#### [THE PROBLEM]
Render the records starting at the line that contains "How do I perform: Click" and ending at the line that contains "Action: coord(1497,383)" as a Markdown table with the columns Row and Text, numbering each line and leaving out blank lines.

#### [EXTRACTED INFORMATION]
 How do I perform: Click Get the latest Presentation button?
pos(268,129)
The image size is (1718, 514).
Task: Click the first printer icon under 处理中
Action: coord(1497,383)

...

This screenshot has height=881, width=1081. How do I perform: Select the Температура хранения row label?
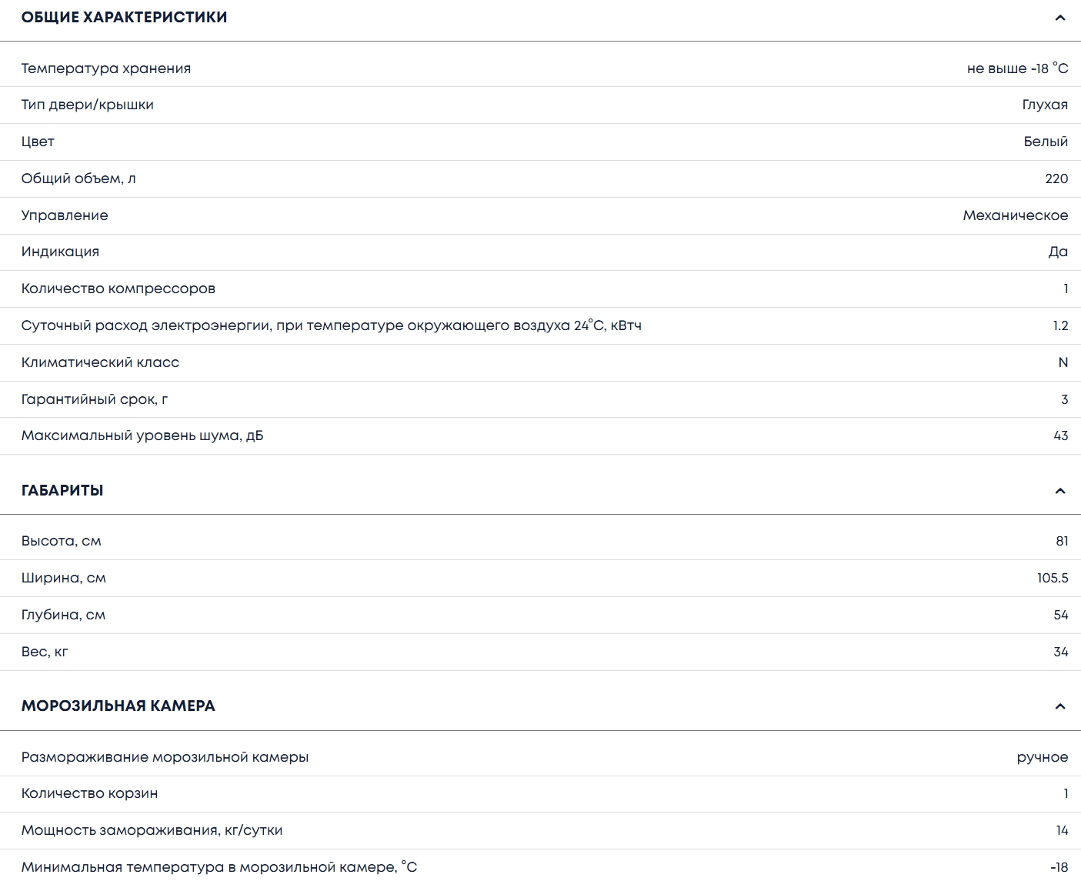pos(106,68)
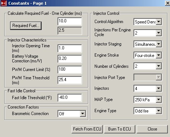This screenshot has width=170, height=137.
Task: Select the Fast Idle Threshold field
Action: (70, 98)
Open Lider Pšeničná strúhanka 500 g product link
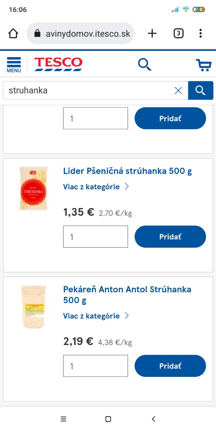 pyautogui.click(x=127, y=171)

#### [EXERCISE RESULT]
| Row | Text |
|---|---|
| 1 |  How do I perform: Click Get the latest Presentation button? |
| 2 | pos(268,129) |
| 3 | The image size is (1718, 514). |
| 4 | Task: Click the first printer icon under 处理中 |
| 5 | Action: coord(1497,383) |